I was living 20 miles from Philly in 1964. Strange things happened to that team. They lost a 1-0 game to the Reds when Chico Ruiz stole home with Frank Robinson at the plate. That was their 151st game of the season. They lost their next nine games.

Gene Mauch started Jim Bunning and Chris Short 4 times each in the final 12 games, twice on two days' rest. Mauch didn't trust rookie Art Mahaffey or kooky lefthander Dennis Bennett.

If there is a link between those Phillies and this year's Yankees, it is in the starting pitching. Yanks right now have CC and the question marks vs. Bunning and Short and little more. Pettitte, who pitched four shutout innings for Trenton today, should lend CC a hand within a week.

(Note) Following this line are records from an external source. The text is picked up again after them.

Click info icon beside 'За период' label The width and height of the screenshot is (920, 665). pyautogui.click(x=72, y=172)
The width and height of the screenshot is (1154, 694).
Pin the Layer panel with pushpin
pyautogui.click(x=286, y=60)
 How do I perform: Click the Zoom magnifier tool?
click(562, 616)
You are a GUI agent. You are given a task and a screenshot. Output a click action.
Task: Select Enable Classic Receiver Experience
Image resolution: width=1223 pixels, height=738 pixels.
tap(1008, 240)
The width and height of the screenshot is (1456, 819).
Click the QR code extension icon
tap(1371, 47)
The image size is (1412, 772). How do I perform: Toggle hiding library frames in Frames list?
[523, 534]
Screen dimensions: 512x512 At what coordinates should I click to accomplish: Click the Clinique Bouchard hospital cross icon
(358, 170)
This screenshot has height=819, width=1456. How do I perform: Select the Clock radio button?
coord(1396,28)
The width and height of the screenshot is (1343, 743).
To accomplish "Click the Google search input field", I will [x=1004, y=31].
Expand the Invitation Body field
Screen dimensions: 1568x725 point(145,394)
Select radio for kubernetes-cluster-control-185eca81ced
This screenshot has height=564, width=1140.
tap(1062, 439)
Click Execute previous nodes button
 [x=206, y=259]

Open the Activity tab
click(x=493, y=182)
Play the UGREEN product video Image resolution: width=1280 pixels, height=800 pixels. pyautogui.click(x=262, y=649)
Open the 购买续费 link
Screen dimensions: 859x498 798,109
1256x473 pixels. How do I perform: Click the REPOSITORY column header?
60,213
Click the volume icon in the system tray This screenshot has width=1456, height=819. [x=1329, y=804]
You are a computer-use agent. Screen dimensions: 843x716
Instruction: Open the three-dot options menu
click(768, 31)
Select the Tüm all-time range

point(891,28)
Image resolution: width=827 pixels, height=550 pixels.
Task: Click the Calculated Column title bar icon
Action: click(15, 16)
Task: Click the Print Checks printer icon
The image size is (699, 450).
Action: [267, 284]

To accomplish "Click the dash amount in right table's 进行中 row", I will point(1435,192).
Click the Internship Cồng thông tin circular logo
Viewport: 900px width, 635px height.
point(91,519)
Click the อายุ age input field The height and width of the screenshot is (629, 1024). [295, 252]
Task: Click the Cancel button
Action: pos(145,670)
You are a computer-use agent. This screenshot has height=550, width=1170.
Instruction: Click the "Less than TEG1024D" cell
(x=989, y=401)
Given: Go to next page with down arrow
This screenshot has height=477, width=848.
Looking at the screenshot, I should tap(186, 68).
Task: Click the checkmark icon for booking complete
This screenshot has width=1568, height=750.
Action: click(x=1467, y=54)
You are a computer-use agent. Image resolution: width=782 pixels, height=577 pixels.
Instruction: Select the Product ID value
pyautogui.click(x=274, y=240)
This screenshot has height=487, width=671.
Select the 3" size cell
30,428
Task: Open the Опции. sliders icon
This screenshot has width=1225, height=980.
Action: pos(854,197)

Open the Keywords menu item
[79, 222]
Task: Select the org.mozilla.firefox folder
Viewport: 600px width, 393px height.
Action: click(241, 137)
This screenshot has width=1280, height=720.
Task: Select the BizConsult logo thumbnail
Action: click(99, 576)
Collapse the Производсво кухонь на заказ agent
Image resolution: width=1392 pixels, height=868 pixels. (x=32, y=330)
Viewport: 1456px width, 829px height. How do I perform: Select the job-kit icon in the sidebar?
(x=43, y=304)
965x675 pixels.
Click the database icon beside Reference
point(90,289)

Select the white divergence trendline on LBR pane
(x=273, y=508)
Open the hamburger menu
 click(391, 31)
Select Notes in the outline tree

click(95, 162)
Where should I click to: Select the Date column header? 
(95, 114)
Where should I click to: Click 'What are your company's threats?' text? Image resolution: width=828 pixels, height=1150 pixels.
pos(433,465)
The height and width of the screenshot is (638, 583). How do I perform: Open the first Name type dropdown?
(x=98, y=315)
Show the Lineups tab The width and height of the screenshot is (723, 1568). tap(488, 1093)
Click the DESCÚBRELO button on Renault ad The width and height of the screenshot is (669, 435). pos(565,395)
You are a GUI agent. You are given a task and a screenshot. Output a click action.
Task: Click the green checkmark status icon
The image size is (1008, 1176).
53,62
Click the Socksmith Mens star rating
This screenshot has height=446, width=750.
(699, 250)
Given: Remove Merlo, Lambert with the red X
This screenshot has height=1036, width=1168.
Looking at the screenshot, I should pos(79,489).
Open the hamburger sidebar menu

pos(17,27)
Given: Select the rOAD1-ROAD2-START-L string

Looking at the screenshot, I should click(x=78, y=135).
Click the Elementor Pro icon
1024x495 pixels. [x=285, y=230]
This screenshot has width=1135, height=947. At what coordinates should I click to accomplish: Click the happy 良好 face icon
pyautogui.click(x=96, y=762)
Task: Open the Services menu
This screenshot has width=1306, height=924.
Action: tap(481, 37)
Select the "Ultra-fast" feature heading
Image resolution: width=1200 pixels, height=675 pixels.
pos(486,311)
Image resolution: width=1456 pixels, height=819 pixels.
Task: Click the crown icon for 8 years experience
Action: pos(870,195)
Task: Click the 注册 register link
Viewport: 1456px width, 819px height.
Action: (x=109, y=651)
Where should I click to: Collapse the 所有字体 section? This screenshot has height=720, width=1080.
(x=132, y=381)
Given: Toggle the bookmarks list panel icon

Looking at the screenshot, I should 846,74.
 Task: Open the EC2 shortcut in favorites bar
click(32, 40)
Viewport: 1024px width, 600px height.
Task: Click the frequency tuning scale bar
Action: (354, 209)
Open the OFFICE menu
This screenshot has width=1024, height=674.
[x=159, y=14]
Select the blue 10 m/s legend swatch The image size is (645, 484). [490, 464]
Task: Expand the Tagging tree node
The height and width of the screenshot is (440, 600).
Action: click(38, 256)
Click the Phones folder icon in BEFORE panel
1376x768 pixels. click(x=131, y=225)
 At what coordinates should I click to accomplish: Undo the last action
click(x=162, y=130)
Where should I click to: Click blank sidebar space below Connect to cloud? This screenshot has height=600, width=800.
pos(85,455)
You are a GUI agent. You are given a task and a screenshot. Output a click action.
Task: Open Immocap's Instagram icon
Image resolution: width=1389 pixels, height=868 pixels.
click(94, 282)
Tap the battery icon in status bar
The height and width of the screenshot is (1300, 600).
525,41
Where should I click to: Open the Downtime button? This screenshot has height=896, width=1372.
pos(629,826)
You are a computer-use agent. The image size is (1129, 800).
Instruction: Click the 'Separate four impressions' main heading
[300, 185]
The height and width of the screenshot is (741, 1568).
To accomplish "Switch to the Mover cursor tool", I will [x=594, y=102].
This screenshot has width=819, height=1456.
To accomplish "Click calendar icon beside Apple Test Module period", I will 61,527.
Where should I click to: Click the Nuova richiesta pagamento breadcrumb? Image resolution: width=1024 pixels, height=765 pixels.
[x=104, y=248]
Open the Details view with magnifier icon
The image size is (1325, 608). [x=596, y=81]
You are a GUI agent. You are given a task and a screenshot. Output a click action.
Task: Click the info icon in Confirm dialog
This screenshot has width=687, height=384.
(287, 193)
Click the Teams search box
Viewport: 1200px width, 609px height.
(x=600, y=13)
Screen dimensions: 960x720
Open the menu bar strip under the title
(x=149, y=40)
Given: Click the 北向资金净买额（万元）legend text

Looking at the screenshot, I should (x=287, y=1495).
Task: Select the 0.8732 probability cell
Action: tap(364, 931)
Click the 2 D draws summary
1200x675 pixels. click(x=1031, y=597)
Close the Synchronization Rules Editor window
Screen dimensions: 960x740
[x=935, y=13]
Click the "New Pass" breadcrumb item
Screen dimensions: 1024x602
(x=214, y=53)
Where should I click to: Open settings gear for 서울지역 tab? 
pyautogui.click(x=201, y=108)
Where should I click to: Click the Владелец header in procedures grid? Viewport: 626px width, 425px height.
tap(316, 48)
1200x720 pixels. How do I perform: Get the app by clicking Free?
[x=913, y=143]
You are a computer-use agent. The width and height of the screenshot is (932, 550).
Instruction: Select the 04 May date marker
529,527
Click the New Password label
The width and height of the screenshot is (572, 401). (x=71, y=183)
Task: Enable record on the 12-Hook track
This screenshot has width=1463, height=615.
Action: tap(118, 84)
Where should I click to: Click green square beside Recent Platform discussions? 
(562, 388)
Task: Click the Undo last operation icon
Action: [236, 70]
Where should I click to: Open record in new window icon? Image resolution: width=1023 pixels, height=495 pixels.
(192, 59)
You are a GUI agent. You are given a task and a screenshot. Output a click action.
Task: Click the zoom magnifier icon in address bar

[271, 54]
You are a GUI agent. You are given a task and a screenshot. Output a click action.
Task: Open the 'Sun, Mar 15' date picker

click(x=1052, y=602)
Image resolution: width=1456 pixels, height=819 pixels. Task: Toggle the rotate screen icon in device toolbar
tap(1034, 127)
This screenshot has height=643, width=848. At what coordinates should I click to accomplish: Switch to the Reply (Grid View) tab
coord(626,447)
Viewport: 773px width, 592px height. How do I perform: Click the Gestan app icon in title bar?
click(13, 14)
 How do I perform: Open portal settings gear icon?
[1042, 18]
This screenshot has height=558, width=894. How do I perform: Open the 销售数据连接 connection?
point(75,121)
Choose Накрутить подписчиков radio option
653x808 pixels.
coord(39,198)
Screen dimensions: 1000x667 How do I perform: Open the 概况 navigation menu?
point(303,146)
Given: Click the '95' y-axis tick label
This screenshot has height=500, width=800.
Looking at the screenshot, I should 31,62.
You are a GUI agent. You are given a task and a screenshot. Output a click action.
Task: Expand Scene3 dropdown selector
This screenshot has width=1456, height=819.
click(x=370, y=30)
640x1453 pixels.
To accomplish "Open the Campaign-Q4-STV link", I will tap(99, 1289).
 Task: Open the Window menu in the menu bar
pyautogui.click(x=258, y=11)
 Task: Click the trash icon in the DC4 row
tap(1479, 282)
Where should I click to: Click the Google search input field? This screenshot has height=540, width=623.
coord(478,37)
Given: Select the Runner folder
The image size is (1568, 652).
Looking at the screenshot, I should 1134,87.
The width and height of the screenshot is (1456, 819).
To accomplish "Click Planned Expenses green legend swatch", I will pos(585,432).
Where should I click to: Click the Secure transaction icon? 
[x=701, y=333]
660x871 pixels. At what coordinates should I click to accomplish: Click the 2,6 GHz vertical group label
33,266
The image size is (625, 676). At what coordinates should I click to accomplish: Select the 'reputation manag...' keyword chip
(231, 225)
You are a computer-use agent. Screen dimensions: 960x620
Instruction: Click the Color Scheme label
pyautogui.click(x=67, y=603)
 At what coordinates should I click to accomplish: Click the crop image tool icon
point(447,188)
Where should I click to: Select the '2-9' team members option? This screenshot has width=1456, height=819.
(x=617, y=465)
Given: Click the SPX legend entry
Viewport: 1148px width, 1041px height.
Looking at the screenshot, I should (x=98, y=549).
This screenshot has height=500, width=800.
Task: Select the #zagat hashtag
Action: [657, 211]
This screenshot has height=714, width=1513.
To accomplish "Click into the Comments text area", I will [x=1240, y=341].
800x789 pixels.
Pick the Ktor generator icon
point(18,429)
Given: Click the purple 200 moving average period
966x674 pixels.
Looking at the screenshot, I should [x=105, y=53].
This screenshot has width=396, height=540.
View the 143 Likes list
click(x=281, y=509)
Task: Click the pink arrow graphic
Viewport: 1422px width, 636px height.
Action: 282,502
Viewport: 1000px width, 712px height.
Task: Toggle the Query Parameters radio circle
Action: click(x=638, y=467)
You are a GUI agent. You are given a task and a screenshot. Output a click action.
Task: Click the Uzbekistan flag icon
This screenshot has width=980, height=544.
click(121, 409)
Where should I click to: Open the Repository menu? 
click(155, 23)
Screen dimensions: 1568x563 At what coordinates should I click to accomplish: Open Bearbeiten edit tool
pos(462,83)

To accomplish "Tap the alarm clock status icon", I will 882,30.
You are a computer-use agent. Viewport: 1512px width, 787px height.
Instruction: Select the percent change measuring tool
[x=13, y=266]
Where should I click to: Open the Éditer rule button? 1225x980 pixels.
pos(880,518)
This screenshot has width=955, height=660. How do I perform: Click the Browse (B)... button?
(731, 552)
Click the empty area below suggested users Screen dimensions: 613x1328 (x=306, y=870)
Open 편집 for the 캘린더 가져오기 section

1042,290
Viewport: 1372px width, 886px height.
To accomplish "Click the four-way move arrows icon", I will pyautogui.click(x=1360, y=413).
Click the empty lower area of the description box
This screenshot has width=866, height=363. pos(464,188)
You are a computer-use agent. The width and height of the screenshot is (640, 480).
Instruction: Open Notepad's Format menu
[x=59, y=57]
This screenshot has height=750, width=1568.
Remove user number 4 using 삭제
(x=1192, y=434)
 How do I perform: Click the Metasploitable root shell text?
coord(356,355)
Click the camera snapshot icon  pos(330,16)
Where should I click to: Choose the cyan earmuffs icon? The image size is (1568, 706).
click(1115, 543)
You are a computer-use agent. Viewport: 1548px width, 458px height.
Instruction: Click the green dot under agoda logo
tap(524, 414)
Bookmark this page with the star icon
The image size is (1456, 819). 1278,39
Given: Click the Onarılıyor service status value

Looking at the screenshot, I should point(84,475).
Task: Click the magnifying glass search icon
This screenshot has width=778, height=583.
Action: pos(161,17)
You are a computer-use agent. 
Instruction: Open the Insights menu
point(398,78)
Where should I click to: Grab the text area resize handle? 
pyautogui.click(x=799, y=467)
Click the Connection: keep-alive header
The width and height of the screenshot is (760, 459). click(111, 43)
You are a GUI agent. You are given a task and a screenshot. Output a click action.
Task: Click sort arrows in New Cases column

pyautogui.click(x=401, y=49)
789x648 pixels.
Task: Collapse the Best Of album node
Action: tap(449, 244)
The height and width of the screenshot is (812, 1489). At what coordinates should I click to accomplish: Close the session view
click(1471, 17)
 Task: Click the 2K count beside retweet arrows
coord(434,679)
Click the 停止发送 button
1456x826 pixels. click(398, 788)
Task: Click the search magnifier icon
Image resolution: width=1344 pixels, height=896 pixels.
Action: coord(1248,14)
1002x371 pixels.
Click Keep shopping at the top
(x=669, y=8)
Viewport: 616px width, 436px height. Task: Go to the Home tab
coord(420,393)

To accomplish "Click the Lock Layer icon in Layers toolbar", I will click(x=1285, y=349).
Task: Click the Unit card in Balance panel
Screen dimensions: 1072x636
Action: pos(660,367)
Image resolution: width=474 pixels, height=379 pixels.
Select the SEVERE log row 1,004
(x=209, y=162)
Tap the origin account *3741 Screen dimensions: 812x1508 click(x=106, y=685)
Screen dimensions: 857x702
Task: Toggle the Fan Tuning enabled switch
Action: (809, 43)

The 1964 Phillies had an ordinary lineup outside of Richie Allen and Johnny Callison. The 2010 Yankees lead the majors in scoring by a large margin.


To paraphrase Tolstoy, I bet most of the teams able to seal the deal and clinch after holding a commanding Sept. lead are similar, while each team that collapses does so in its own special way.

Worth noting about the '64 Phillies - they had their issues, but still had the best RS/RA differential in the league before the swoon. Maybe a BP style W3 stat would show that was an illusion too? While they were only 4 runs better than CIN's differential, and several other teams were close it, the 3-11 run still looks like a bolt out of the blue. I agree with the statement that goes "it can happen at anytime."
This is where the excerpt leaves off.